Flux can be quite expensive to run on consumer hardware devices. However, you can perform a suite of optimizations to run it faster and in a more memory-friendly manner. Check out this section for more details. Additionally, Flux can benefit from quantization for memory efficiency with a trade-off in inference latency. Refer to this blog post to learn more. For an exhaustive list of resources, check out this gist.

import mindspore as ms
from mindone.diffusers import FluxControlInpaintPipeline
from mindone.diffusers.models.transformers import FluxTransformer2DModel
from mindone.transformers import T5EncoderModel
from mindone.diffusers.utils import load_image, make_image_grid
from image_gen_aux import DepthPreprocessor # https://github.com/huggingface/image_gen_aux
from PIL import Image
import numpy as np

pipe = FluxControlInpaintPipeline.from_pretrained(
    "black-forest-labs/FLUX.1-Depth-dev",
    mindspore_dtype=ms.bfloat16,
)
# use following lines if you have NPU constraints
# ---------------------------------------------------------------
transformer = FluxTransformer2DModel.from_pretrained(
    "sayakpaul/FLUX.1-Depth-dev-nf4", subfolder="transformer", mindspore_dtype=ms.bfloat16
)
text_encoder_2 = T5EncoderModel.from_pretrained(
    "sayakpaul/FLUX.1-Depth-dev-nf4", subfolder="text_encoder_2", mindspore_dtype=ms.bfloat16
)
pipe.transformer = transformer
pipe.text_encoder_2 = text_encoder_2
# ---------------------------------------------------------------

prompt = "a blue robot singing opera with human-like expressions"
image = load_image("https://huggingface.co/datasets/huggingface/documentation-images/resolve/main/robot.png")

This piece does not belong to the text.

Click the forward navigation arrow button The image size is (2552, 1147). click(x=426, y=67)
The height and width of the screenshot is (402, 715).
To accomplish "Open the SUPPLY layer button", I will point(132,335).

head_mask = np.zeros_like(image)
head_mask[65:580,300:642] = 255
mask_image = Image.fromarray(head_mask)

processor = DepthPreprocessor.from_pretrained("LiheYoung/depth-anything-large-hf")
control_image = processor(image)[0].convert("RGB")

output = pipe(
    prompt=prompt,
    image=image,
    control_image=control_image,
    mask_image=mask_image,
    num_inference_steps=30,
    strength=0.9,
    guidance_scale=10.0,
    generator=np.random.default_rng(42),
)[0][0]
make_image_grid([image, control_image, mask_image, output.resize(image.size)], rows=1, cols=4).save("output.png")

`mindone.diffusers.FluxControlInpaintPipeline` ¶

Bases: DiffusionPipeline, FluxLoraLoaderMixin, FromSingleFileMixin, TextualInversionLoaderMixin

The Flux pipeline for image inpainting using Flux-dev-Depth/Canny.

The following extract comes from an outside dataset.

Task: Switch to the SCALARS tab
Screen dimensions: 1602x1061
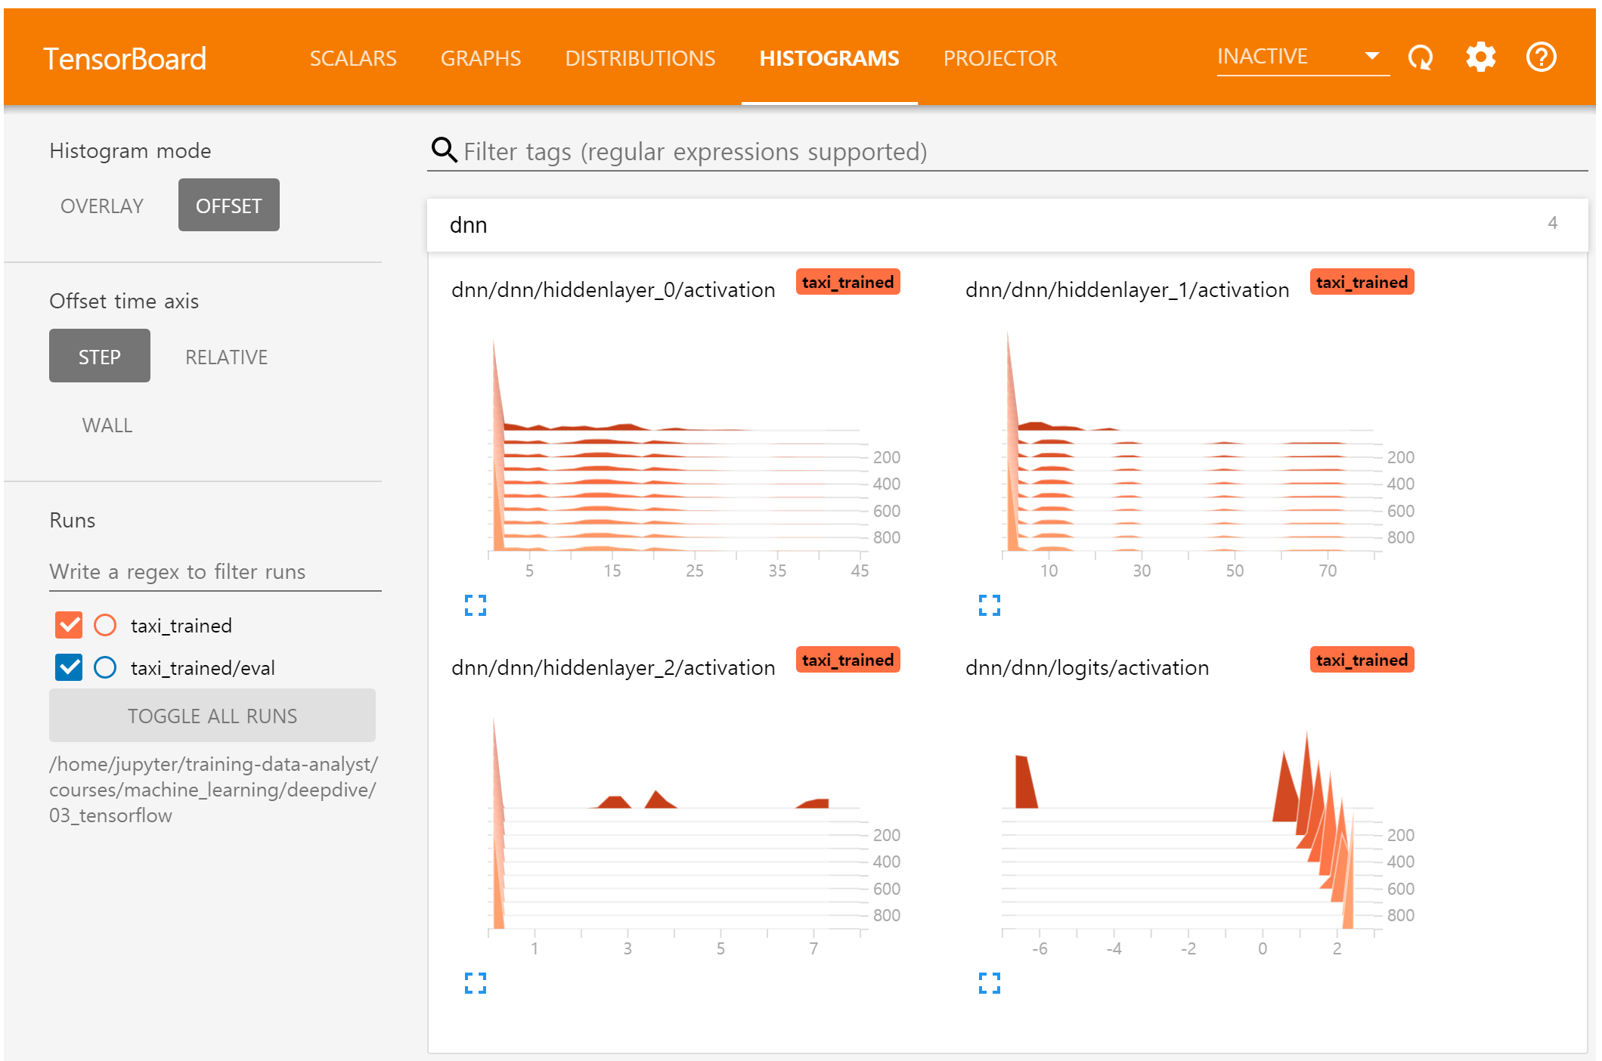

Reference: https://blackforestlabs.ai/announcing-black-forest-labs/

PARAMETER	DESCRIPTION
`transformer`	Conditional Transformer (MMDiT) architecture to denoise the encoded image latents. TYPE: [`FluxTransformer2DModel`]
`scheduler`	A scheduler to be used in combination with `transformer` to denoise the encoded image latents. TYPE: [`FlowMatchEulerDiscreteScheduler`]
`vae`	Variational Auto-Encoder (VAE) Model to encode and decode images to and from latent representations. TYPE: [`AutoencoderKL`]
`text_encoder`	CLIP, specifically the clip-vit-large-patch14 variant. TYPE: [`CLIPTextModel`]
`text_encoder_2`	T5, specifically the google/t5-v1_1-xxl variant. TYPE: [`T5EncoderModel`]
`tokenizer`	Tokenizer of class CLIPTokenizer. TYPE: `CLIPTokenizer`
`tokenizer_2`	Second Tokenizer of class T5TokenizerFast. TYPE: `T5TokenizerFast`